Es curioso cómo, hoy en día, ese nostálgico paradigma que tanto tiempo nuestros mayores han enarbolado como bandera de la experiencia por fin y para desgracia de muchos, finalmente se convierte en una realidad. Cualquier tiempo pasado fue mejor.

            Cierto es que nuestros padres y sobretodo nuestros abuelos tuvieron una infancia con muchas penalidades, muy pocos recursos y donde el acceso a la educación no estaba garantizado y era el privilegio de unos pocos. Aquellos que no tenían la suerte de poder hacer carrera, desde muy pequeños tenían que trabajar, partiéndose el lomo por un jornal muchas veces escaso. Sin embargo, algo bueno tenía esto si somos positivos: sabías lo que había y desde pequeño tu camino, más o menos, se iba definiendo en un sentido o en otro. Si te otorgaban el bien preciado de la educación, lo valorabas y te partías los cuernos por sacarle provecho. Si no, desde temprana edad aprendías un oficio y te labrabas un futuro más o menos duro pero definido.

            Hoy en día, muchos jóvenes, entre los que me encuentro, desearían tener esa oportunidad (siempre salvando todas las distancias necesarias). Miles de jóvenes que ya van dejando de serlo (vuelvo a encontrarme en este grupo) han invertido una gran parte de su vida en formarse y tener una educación porque (al menos hasta ahora) el acceso a la educación es mucho más fácil que en la época de nuestros mayores. Sin embargo, ahora se encuentran que en la inmensa mayoría de los casos son incapaces de ejercer de aquello en lo que se han formado, dándose cuenta algunos, debido a la escasa información y orientación que se les da, de que esa carrera que escogieron tiene poca salida, o que es muy interesante sobre el papel, pero sus posibilidades laborales son más bien  poco atractivas. Aquellos con la suerte y la convicción de haber escogido unos estudios o formación de su agrado en todos los aspectos lo tienen incluso peor, puesto que se dan cuenta que están amordazados laboral y económicamente en una sociedad que no les deja ejercer en aquello en lo que tanto tiempo e ilusión han invertido, porque simplemente no hay trabajo.
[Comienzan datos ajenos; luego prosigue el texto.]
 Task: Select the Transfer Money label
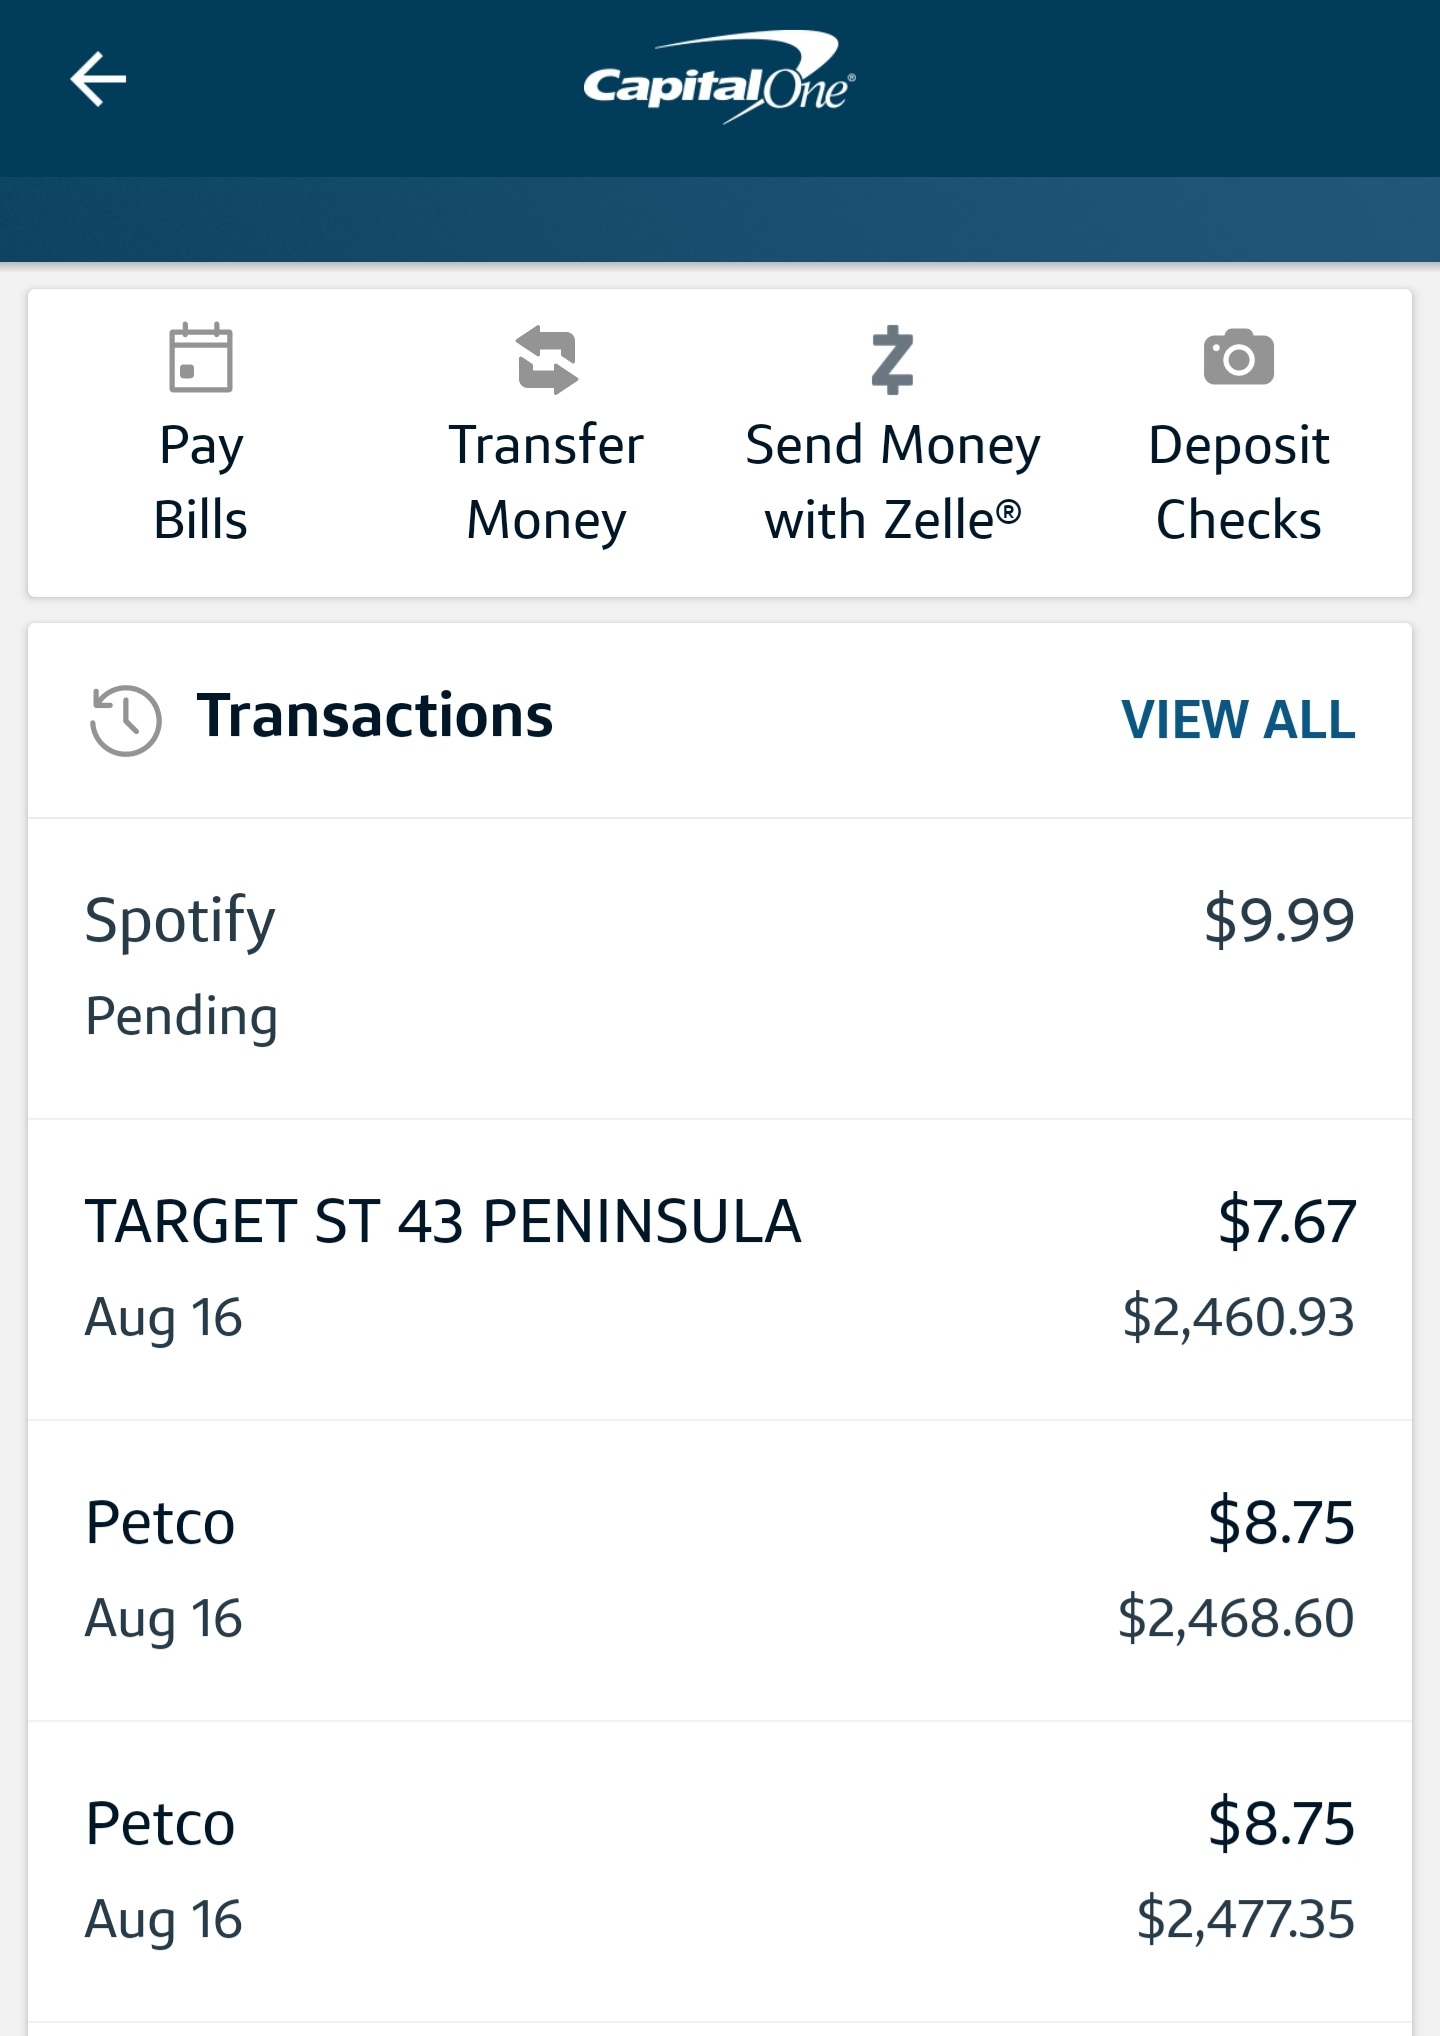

            Así, nos encontramos con una generación entera con una gran formación, pero que se encuentra perdida en una realidad que muchas veces resulta aterradora. Obligados a reciclarse, a seguir estudiando, a volver al hogar familiar por falta de recursos, a no poder permitirse el lujo de pensar a medio plazo (ya ni me atrevo a aventurar el “largo”) y sentirse inútiles y excluidos por no poder encajar en aquel modelo de vida que durante años les inculcaron por todos los flancos posibles.

            Llevamos años escuchando el dogma de la independencia económica. El conseguir cuanto antes unas metas prefijadas que nos permitiesen realizarnos como personas, crecer, vivir experiencias, comprarnos una casa (dos ya sería la ostia), un coche, formar una familia cuanto antes y trabajar todo lo posible para cobrar una buena pensión y envejecer tranquilos.

            ¿Cómo se puede sentir una persona a la que desde pequeño la sociedad le ha inculcado esos dogmas y que ahora no puede cumplir, aunque quisiese, ninguno de los puntos del párrafo anterior? La realidad es que no hay trabajo y que, aunque hubiese, con un crecimiento en España cercano a la pirámide invertida, difícilmente esta generación podrá jubilarse con tranquilidad.

Cabe preguntarse si la certeza de un camino medianamente marcado, por muy duro que sea, no es, quizás, un poco mejor que la más completa de las incertidumbres.